Dans la logique rationnelle on tente au contraire de fixer le sens sous forme de vérités réfutables, comme disait Karl Popper. Ces fixations du sens déterminent des résistances sémantiques, qui deviennent des résistances logiques, qui forment les vérités scientifiques, des vérités que la science corrige peu à peu au gré des contradictions empiriques, selon un instinct vérificateur, "un sens de la vérité qui n'est au fond, comme disait Nietzsche, qu'un sens de la sécurité". La logique rationnelle exclusive est donc finalement une logique sécuritaire, et non pas émancipatoire, c'est parce que l'instinct de sécurité est universel chez l'homme que la logique rationnelle est devenue universelle (l'instinct de sécurité est plus fort que celui d'émancipation, c'est ce qui fait la servitude des masses), une logique qui cherche vainement la sécurité parfaite, jusqu'à nous y asservir. Sécurité partout, confiance nulle part. Malgré les scandales à répétition de l'industrie pharmaceutique, chimique et nucléaire, on a toujours confiance en la science par souci de sécurité. La sécurité devient ainsi le prétexte à une dictature mondiale. Toute vérité scientifique aspire bien-sûr à rester égale dans le temps et l'espace, mais l'égalité parfaite c'est l'égalité du vide. Et c'est tellement vrai qu'Alain Badiou définit l'ensemble vide comme la plus simple expression rationnelle de l'Être, dont le déploiement ne serait que l'infinie multiplicité de cet ensemble vide. Ainsi, croire en la rationalité et la science, c'est croire à l'ensemble vide, c'est croire au vide. Voilà le nihilisme suprême. Mais en réalité nous ne croyons pas au vide, la nature humaine a horreur du vide, nous croyons à ce qui masque le vide, et ce qui le masque aujourd'hui, il faut bien le dire, c'est le billet de banque. Ce nihilisme réussi donc à s'établir et à se répandre sous la forme d'un nihilisme marchand sans frontières, dans un vide moral généré par la raison exclusive.

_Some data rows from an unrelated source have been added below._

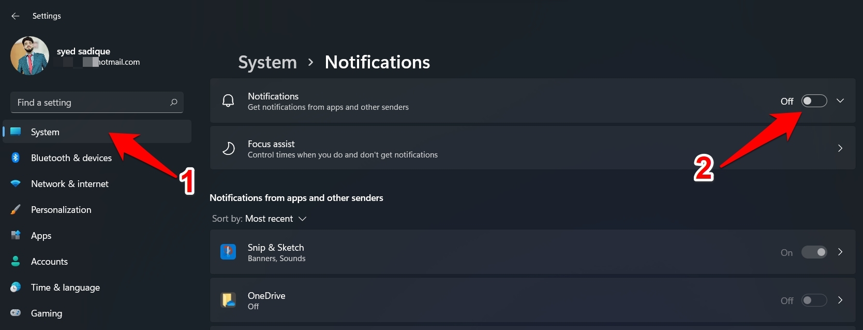Screen dimensions: 863x330
Task: Open Focus assist settings chevron
Action: 840,148

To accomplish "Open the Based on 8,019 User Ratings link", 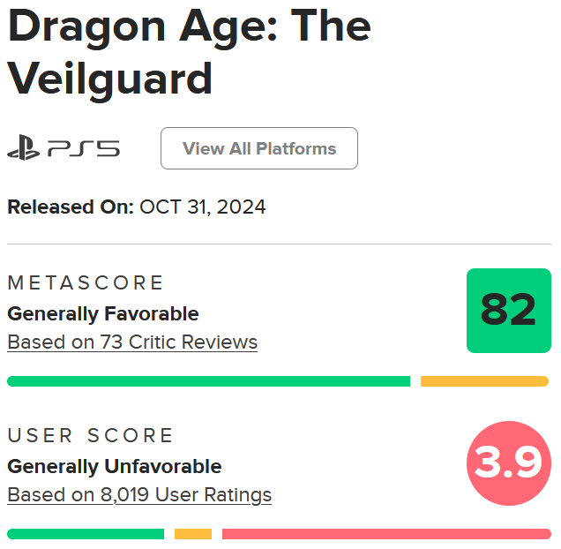I will [139, 495].
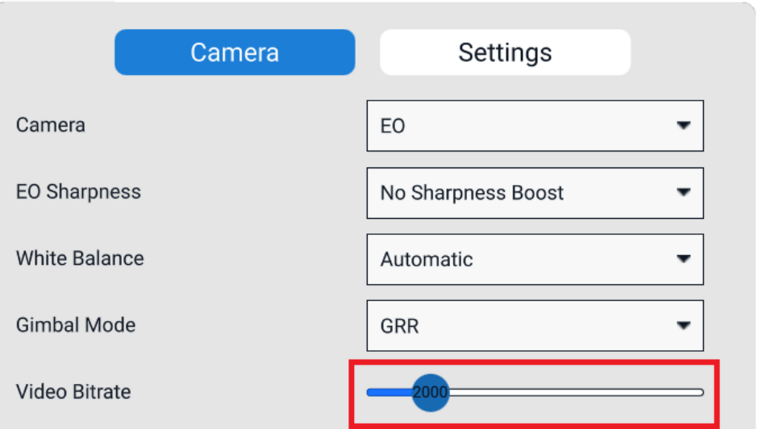Open the dropdown showing Automatic
The height and width of the screenshot is (429, 758).
[518, 260]
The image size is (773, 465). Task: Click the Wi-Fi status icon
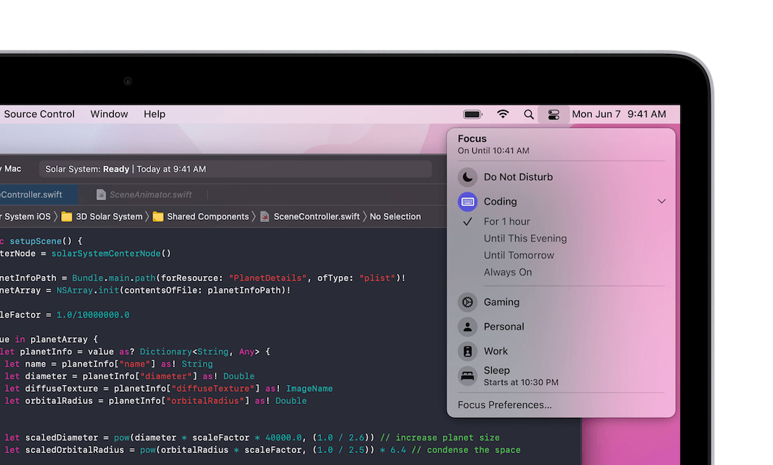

Ce nihilisme triomphant est sans doute la dernière idéologie, car ce nihilisme scientifique, fer de lance de l'arrogance occidentale, étant devenu universel, planétaire, sa chute sera donc tout autant universelle et entraînera l'effondrement de l'humanité entière. Le rationalisme exclusif s'effondrera sur le vide qu'il génère quand le billet de banque ne pourra plus masquer ce vide. Étant donné la profonde crise monétaire actuelle, on peut craindre que la dernière idéologie va bientôt s'effondrer, et l'humanité périr.